▸ **INSTRUCTIONS FOR THE TASK**: Rewrite the items from the line with "For every named target in this 186×824" to the line with "Amrita Kak (147, 497)" as a JSON list of strings, one string per line, with blank lines omitted.

##### DATA SECTION #####

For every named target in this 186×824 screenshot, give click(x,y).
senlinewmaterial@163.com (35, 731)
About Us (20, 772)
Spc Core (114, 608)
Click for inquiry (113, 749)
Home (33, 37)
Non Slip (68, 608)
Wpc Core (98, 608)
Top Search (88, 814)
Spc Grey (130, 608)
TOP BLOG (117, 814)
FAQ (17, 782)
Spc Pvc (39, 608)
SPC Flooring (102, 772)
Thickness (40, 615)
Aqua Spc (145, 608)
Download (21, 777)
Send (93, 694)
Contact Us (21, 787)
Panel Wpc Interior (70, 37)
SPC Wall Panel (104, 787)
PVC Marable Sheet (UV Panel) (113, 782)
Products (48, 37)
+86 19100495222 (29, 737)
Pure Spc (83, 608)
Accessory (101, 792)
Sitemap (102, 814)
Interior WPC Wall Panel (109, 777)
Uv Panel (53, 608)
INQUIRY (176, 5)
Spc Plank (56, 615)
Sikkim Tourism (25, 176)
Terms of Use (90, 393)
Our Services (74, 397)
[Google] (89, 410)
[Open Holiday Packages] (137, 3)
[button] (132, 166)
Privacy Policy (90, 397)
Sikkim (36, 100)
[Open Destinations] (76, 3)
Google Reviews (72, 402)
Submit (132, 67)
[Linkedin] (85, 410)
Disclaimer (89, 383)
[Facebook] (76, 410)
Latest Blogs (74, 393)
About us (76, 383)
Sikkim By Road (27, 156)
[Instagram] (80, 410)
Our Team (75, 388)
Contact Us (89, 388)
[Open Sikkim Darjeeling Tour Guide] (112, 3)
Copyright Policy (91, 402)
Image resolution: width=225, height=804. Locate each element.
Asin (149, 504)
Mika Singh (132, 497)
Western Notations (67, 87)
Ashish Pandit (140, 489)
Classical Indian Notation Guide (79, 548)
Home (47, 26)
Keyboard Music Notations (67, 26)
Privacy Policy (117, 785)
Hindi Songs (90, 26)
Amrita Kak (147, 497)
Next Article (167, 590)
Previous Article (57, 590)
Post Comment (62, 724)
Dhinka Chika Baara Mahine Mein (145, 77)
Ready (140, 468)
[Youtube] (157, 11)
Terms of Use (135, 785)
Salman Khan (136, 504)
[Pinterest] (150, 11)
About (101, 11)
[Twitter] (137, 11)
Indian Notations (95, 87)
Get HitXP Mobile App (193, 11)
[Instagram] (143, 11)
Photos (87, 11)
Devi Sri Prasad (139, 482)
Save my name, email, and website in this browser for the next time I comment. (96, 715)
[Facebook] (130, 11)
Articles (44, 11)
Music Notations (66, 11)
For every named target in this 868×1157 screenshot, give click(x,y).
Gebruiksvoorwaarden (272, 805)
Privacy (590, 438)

#####
##### DATA SECTION #####

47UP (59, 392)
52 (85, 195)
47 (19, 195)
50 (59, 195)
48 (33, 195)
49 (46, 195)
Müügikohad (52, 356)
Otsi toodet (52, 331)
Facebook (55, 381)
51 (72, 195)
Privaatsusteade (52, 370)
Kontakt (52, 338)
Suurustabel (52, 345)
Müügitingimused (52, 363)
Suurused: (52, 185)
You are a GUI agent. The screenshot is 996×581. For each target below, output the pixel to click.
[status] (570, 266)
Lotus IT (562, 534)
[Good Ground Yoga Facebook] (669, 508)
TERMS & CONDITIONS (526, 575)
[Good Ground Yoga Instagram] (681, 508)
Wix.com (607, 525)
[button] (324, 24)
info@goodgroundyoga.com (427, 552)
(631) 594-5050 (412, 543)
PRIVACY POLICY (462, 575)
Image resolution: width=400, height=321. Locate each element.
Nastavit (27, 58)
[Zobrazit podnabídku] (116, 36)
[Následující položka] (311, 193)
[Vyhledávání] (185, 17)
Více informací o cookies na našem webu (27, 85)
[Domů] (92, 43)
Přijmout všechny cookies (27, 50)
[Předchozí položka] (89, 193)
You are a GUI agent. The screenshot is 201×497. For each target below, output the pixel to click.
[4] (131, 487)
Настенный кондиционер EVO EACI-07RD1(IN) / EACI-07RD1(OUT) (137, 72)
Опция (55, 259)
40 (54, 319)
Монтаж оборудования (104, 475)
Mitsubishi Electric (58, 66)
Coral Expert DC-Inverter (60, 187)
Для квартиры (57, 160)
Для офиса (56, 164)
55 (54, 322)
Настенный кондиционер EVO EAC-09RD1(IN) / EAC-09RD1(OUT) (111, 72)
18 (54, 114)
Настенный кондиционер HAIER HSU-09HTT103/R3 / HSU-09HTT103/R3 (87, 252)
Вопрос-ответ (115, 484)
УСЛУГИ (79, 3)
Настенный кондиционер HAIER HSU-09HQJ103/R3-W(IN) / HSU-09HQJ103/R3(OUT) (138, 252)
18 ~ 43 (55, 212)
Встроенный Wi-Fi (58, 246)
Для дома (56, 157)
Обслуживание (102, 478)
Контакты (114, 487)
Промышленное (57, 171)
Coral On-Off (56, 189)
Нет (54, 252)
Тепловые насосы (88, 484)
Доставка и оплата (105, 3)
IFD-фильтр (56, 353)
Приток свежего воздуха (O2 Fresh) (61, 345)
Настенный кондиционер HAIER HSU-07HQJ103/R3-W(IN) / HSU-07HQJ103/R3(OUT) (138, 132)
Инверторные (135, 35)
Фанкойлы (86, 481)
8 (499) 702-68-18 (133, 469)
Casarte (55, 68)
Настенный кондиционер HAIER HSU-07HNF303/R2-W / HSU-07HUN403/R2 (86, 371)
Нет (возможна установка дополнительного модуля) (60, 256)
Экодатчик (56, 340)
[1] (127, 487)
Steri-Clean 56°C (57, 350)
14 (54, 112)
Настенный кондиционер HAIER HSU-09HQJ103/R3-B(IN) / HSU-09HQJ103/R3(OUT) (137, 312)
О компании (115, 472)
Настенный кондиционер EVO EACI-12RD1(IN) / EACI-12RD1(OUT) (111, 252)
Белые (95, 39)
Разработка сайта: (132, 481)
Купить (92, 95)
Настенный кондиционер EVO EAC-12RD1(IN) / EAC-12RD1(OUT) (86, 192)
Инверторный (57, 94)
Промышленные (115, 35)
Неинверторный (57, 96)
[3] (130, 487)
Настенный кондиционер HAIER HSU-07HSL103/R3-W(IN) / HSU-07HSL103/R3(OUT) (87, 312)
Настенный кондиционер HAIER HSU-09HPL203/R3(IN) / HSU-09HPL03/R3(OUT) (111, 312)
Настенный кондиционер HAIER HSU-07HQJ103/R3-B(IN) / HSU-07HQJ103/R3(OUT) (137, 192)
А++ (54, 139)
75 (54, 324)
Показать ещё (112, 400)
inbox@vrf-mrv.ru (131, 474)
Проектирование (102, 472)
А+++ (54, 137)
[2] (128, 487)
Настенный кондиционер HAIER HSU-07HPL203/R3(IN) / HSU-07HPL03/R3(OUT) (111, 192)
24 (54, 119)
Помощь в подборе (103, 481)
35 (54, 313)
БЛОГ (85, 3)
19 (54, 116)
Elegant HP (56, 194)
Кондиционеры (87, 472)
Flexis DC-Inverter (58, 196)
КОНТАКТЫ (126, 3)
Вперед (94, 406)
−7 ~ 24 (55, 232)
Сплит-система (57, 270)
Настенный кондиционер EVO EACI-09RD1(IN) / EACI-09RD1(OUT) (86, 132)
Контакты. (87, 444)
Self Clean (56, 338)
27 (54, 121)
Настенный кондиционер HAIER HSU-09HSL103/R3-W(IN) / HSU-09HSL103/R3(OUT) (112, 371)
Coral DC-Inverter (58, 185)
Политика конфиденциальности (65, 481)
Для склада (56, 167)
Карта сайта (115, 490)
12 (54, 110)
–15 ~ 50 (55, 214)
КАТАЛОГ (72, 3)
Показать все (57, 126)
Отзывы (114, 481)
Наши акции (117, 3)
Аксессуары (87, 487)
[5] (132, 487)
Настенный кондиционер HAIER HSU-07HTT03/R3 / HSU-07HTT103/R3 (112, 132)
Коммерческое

#####

▸ **WRITTEN ANSWER**:
[
  "For every named target in this 186×824 screenshot, give click(x,y).",
  "senlinewmaterial@163.com (35, 731)",
  "About Us (20, 772)",
  "Spc Core (114, 608)",
  "Click for inquiry (113, 749)",
  "Home (33, 37)",
  "Non Slip (68, 608)",
  "Wpc Core (98, 608)",
  "Top Search (88, 814)",
  "Spc Grey (130, 608)",
  "TOP BLOG (117, 814)",
  "FAQ (17, 782)",
  "Spc Pvc (39, 608)",
  "SPC Flooring (102, 772)",
  "Thickness (40, 615)",
  "Aqua Spc (145, 608)",
  "Download (21, 777)",
  "Send (93, 694)",
  "Contact Us (21, 787)",
  "Panel Wpc Interior (70, 37)",
  "SPC Wall Panel (104, 787)",
  "PVC Marable Sheet (UV Panel) (113, 782)",
  "Products (48, 37)",
  "+86 19100495222 (29, 737)",
  "Pure Spc (83, 608)",
  "Accessory (101, 792)",
  "Sitemap (102, 814)",
  "Interior WPC Wall Panel (109, 777)",
  "Uv Panel (53, 608)",
  "INQUIRY (176, 5)",
  "Spc Plank (56, 615)",
  "Sikkim Tourism (25, 176)",
  "Terms of Use (90, 393)",
  "Our Services (74, 397)",
  "[Google] (89, 410)",
  "[Open Holiday Packages] (137, 3)",
  "[button] (132, 166)",
  "Privacy Policy (90, 397)",
  "Sikkim (36, 100)",
  "[Open Destinations] (76, 3)",
  "Google Reviews (72, 402)",
  "Submit (132, 67)",
  "[Linkedin] (85, 410)",
  "Disclaimer (89, 383)",
  "[Facebook] (76, 410)",
  "Latest Blogs (74, 393)",
  "About us (76, 383)",
  "Sikkim By Road (27, 156)",
  "[Instagram] (80, 410)",
  "Our Team (75, 388)",
  "Contact Us (89, 388)",
  "[Open Sikkim Darjeeling Tour Guide] (112, 3)",
  "Copyright Policy (91, 402)",
  "Image resolution: width=225, height=804. Locate each element.",
  "Asin (149, 504)",
  "Mika Singh (132, 497)",
  "Western Notations (67, 87)",
  "Ashish Pandit (140, 489)",
  "Classical Indian Notation Guide (79, 548)",
  "Home (47, 26)",
  "Keyboard Music Notations (67, 26)",
  "Privacy Policy (117, 785)",
  "Hindi Songs (90, 26)",
  "Amrita Kak (147, 497)"
]